● PROBLEM: Reproduce only the part of the lines below that opens with the line containing "ディスコグラフィー (382, 144)" and closes with the line containing "ニュース (518, 144)", replacing "ニュース" with "お知らせ" and leaving everything else unchanged.

● INFORMATION GIVEN:
####################
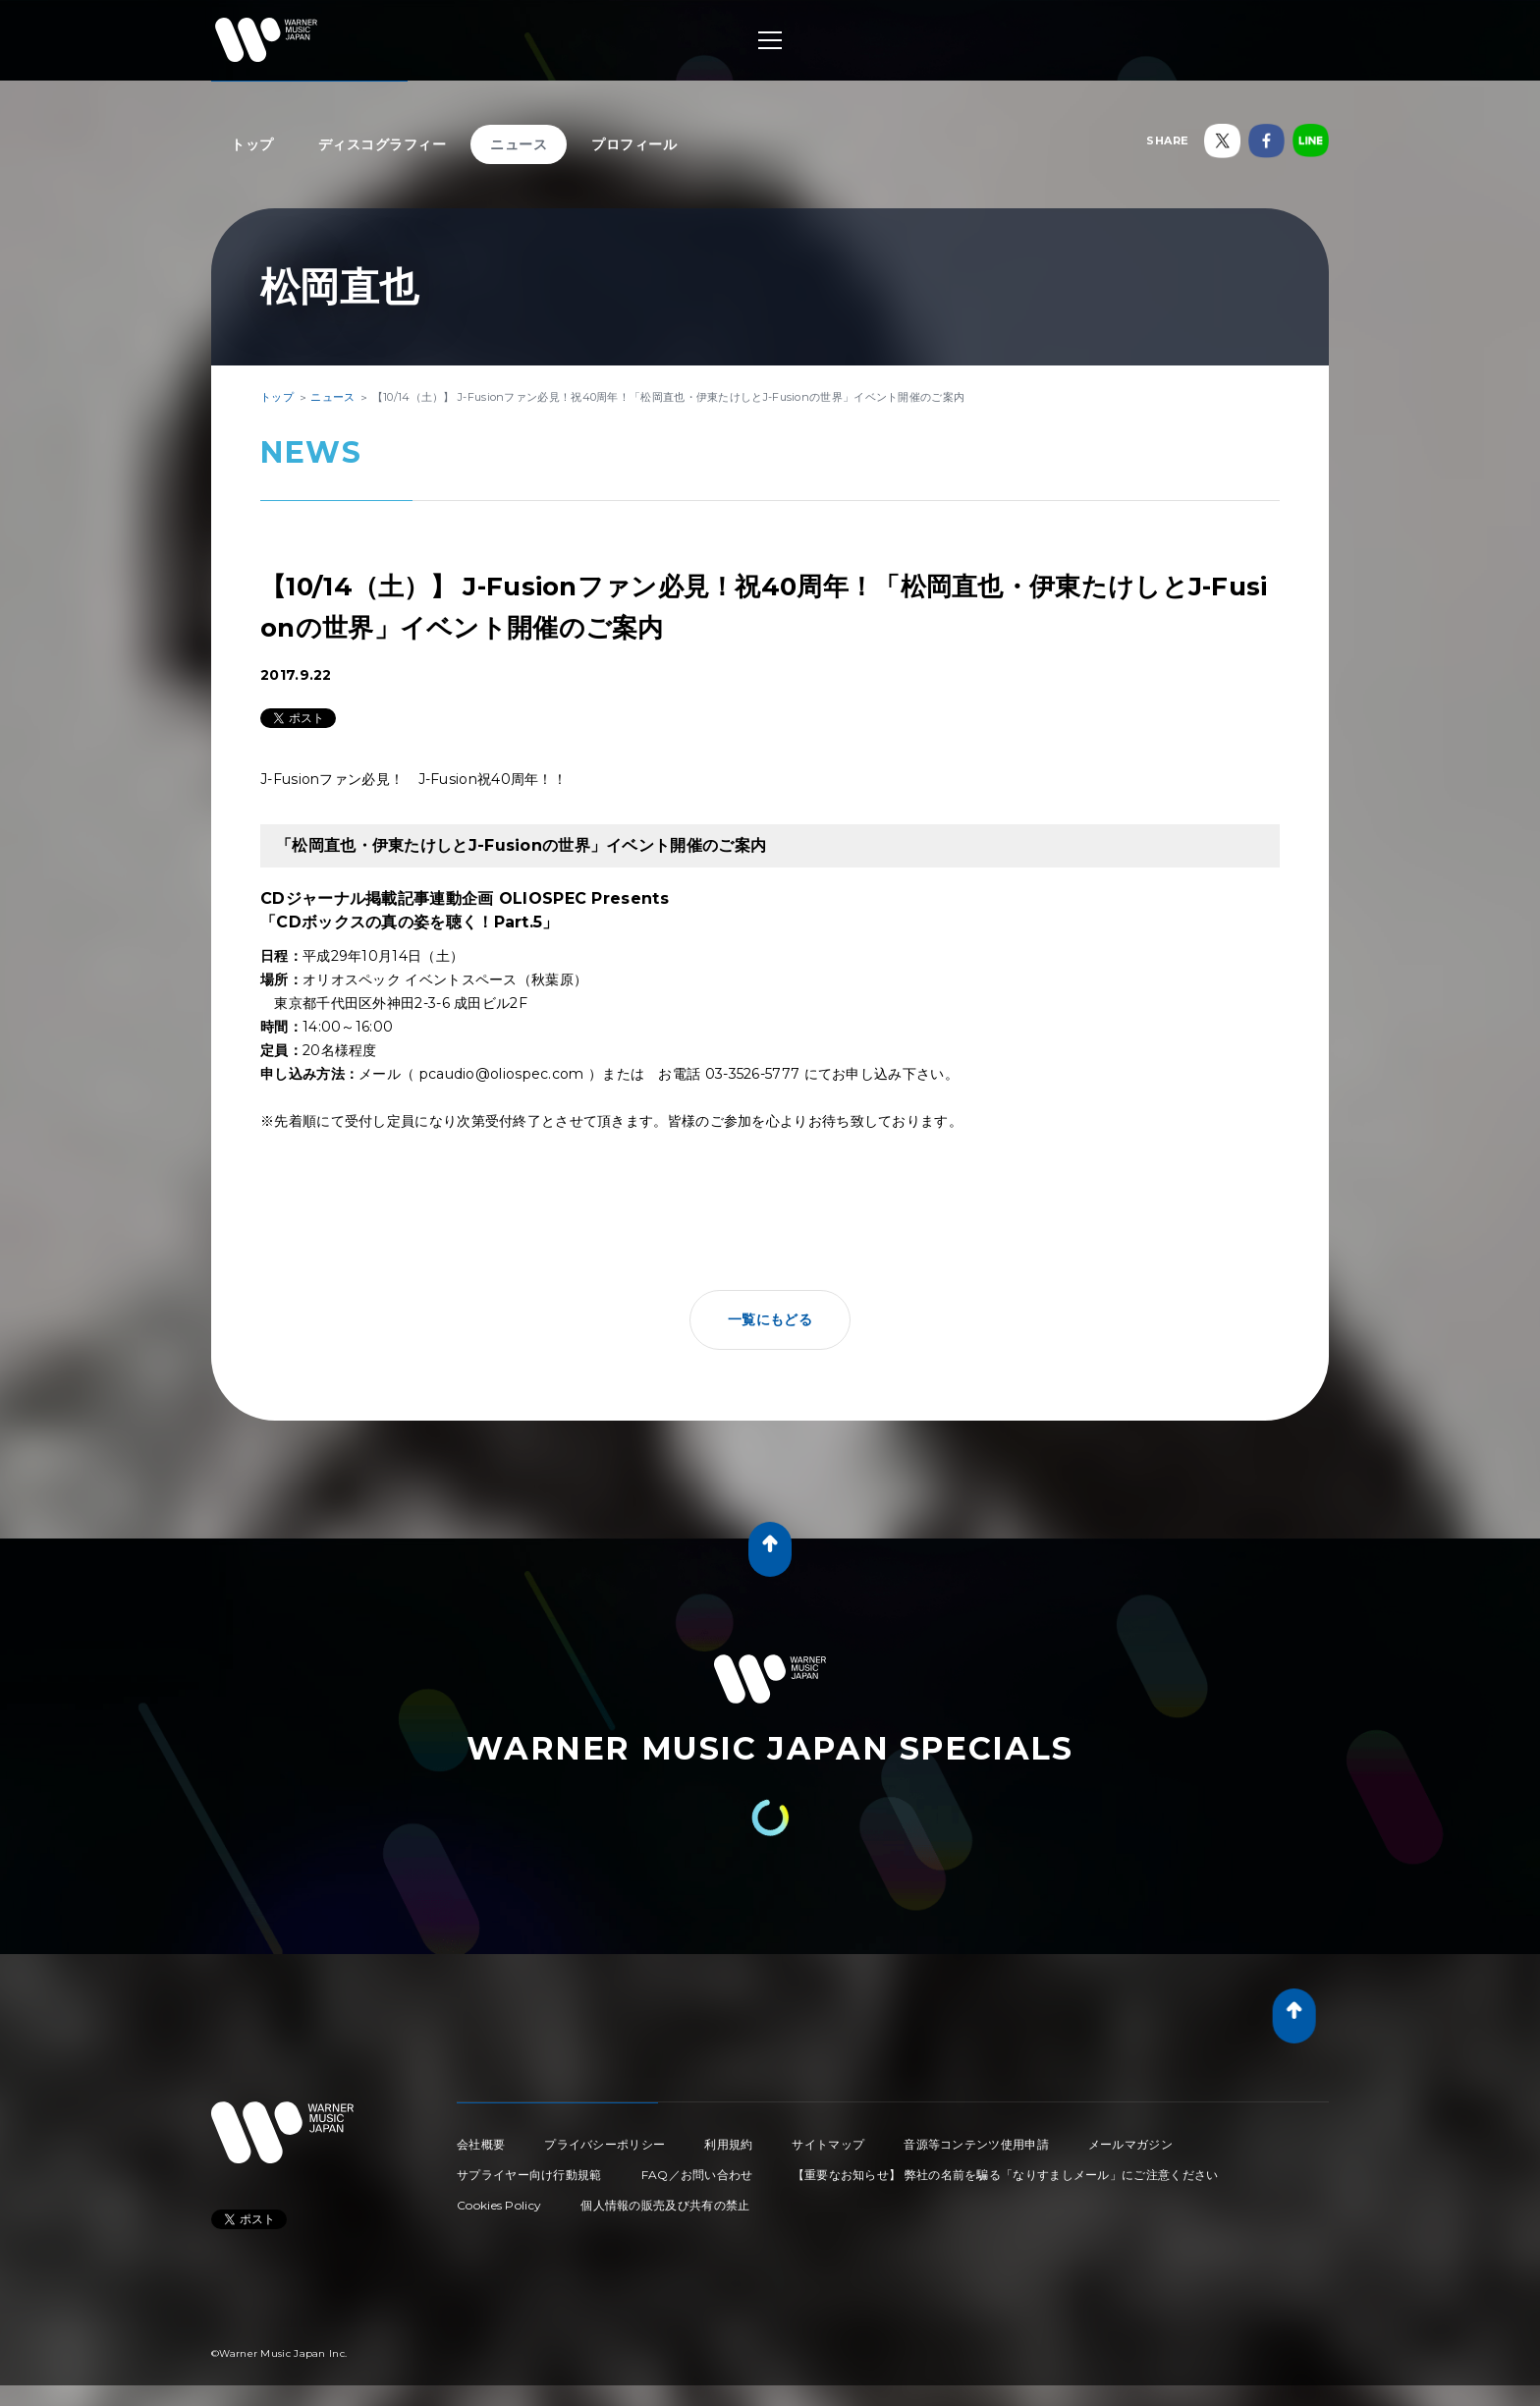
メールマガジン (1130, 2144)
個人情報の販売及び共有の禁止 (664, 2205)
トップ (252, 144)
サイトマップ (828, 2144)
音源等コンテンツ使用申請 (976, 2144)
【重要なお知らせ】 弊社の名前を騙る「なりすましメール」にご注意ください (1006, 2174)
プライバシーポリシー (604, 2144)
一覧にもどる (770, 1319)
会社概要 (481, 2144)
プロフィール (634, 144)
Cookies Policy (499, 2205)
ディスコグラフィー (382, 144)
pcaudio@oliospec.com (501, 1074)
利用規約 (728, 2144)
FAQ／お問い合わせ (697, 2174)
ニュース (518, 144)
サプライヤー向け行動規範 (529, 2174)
####################
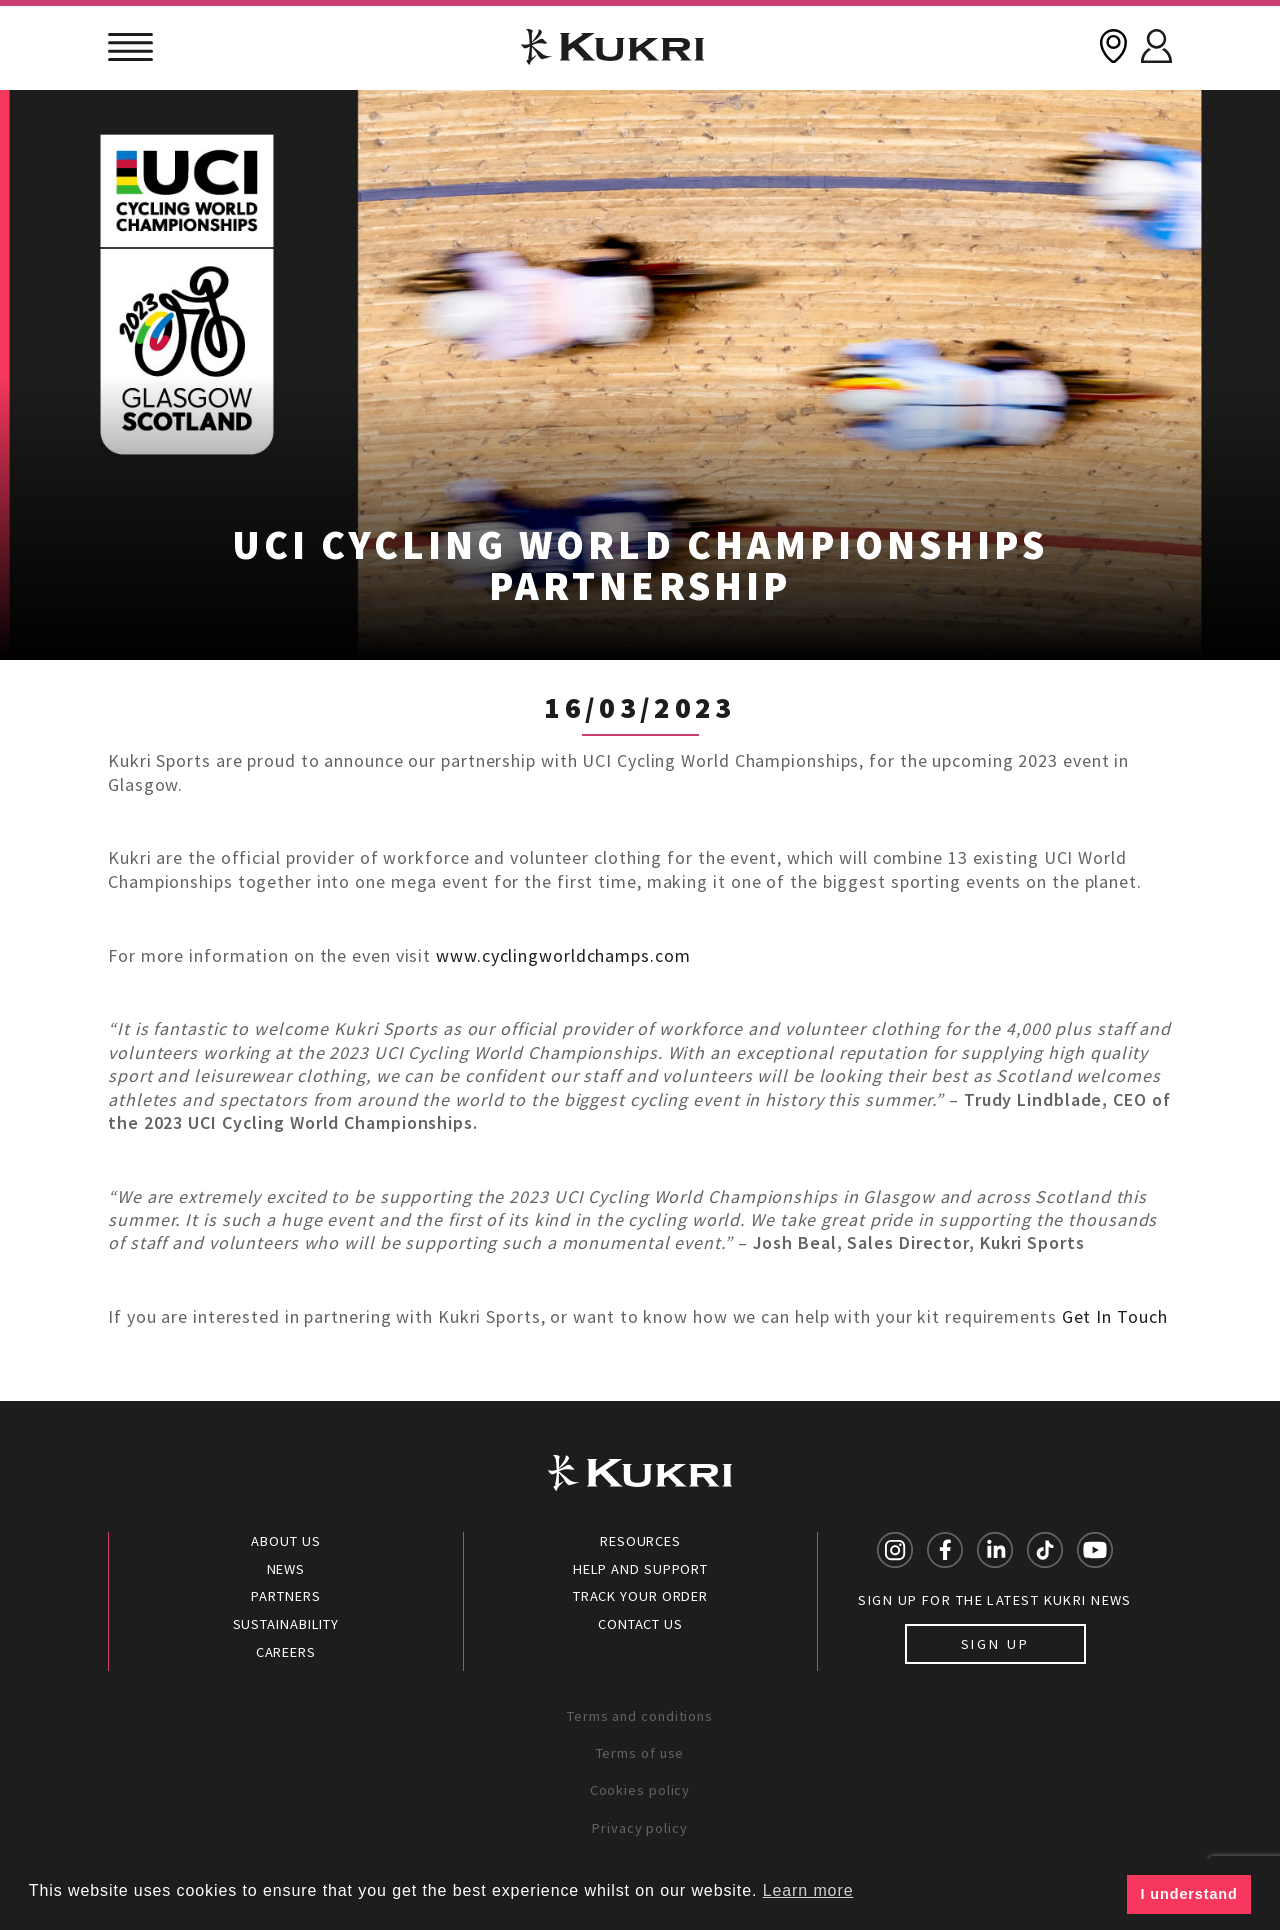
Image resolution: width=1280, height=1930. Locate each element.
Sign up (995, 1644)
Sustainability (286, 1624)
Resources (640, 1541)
####################
● EXERCISE ANSWER:
ディスコグラフィー (382, 144)
pcaudio@oliospec.com (501, 1074)
利用規約 (728, 2144)
FAQ／お問い合わせ (697, 2174)
お知らせ (518, 144)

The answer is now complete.